● **Exercise passage**

I mean, in the Old Testament alone, on 43 different occasions God’s people are told wait. For example, God comes to Abraham. Abraham is 75 years old and God says, “Abraham, you’re going to become a father. You’ll be the ancestor of a great nation.” But it won’t happen today, it won’t happen tomorrow.” You know how long it was before that promise came true? Twenty-four years. Think about being 75 years old and being told you’re about to become a parent—and then waiting 24 years. Waiting 9 months for a grand-child to arrive is almost more than I can stand. Abraham had to wait 24 years.
God told Israel, His people, that they’d be a nation, able to leave the slavery of Egypt and be independent, but they had to wait 400 years. And then God told Moses he would lead the people to the Promised Land, but they had to go to the wilderness and wait 40 years.
Then came the great promise that the Messiah, the Savior, the Redeemer from God, would come.
God’s people waited. They waited generation after generation, century after century, when God seemed silent.
Why do you think God does that? Why does He make us wait? I mean, God loves us—and He can do anything—so why doesn’t He bring us relief and answers instantly? Well, I certainly don’t understand all of this, but I believe at least in part, to paraphrase Ben Patterson, what’s going on is this: “What God does in us while we wait is as important as what it is we’re waiting for.”
Paul understood this principle. Remember? He said that while we’re waiting for God to set everything right, we suffer. But he says that’s okay because suffering produces perseverance, and perseverance produces character, and character produces hope. God is using our “waiting times” to produce these qualities in us. What that means is that biblically, waiting is not just something we have to do until we get what we want. No—waiting is part of the process of becoming what God wants us to be.
Before we get back to Simeon, I want to spend a few moments talking about what it means to wait on the Lord. And first I want to underscore what biblical waiting is not. Biblical waiting is not passive waiting around for something or someone to come along that will allow you to escape from your trouble. People sometimes say “I’m just waiting on the Lord” as an excuse not to face up to reality, not to take appropriate action, or own up to their responsibility. That is not what waiting on the Lord is.

● **Given data**
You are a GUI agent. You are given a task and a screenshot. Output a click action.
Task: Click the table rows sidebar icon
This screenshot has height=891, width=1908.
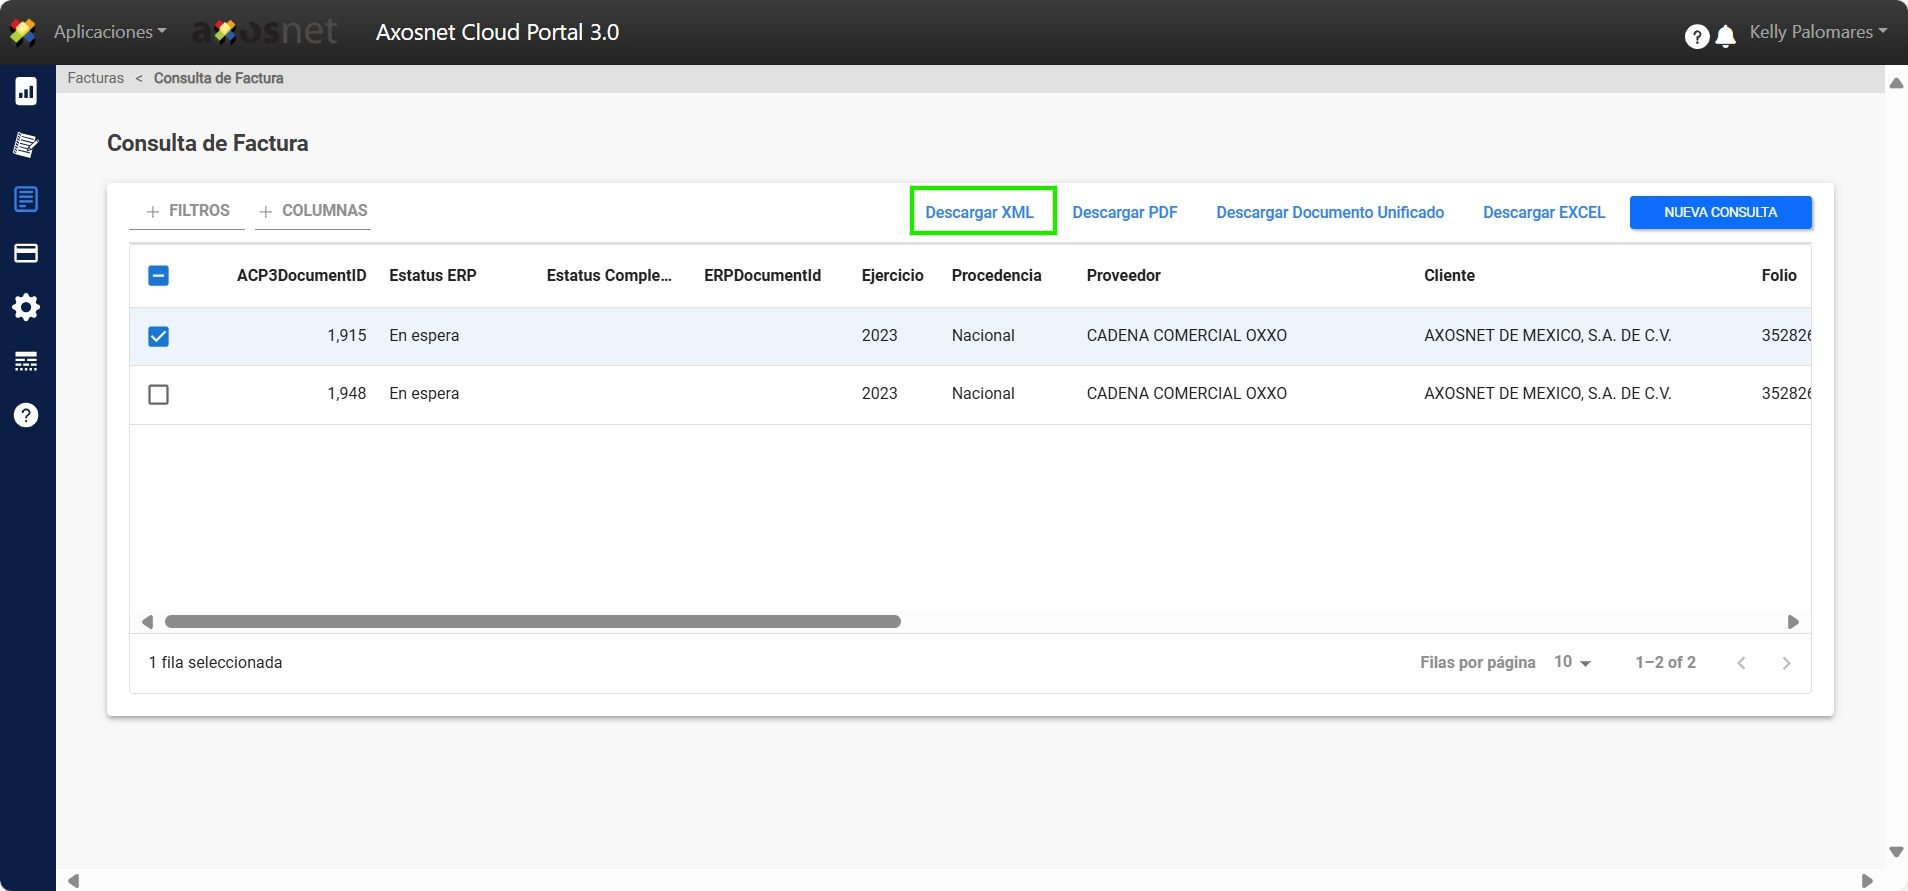(26, 361)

● **Work task A**
Repeat the passage on waiting starting with "I mean, in the" and going on through "wait 40 years.", swapping "wilderness" for "desert".
● **Work task B**
In two sentences, summarize the passage on waiting.

● **Response box A**
I mean, in the Old Testament alone, on 43 different occasions God’s people are told wait. For example, God comes to Abraham. Abraham is 75 years old and God says, “Abraham, you’re going to become a father. You’ll be the ancestor of a great nation.” But it won’t happen today, it won’t happen tomorrow.” You know how long it was before that promise came true? Twenty-four years. Think about being 75 years old and being told you’re about to become a parent—and then waiting 24 years. Waiting 9 months for a grand-child to arrive is almost more than I can stand. Abraham had to wait 24 years.
God told Israel, His people, that they’d be a nation, able to leave the slavery of Egypt and be independent, but they had to wait 400 years. And then God told Moses he would lead the people to the Promised Land, but they had to go to the desert and wait 40 years.

● **Response box B**
In the Old Testament, God's people are repeatedly told to wait: Abraham waited 24 years for a promised child, Israel had to wait 400 years to become an independent nation, and the people waited 40 years in the wilderness. What God does in people while they wait is as important as what they are waiting for, because waiting is part of becoming what God wants them to be, yet biblical waiting is not passive waiting or an excuse to avoid action or responsibility.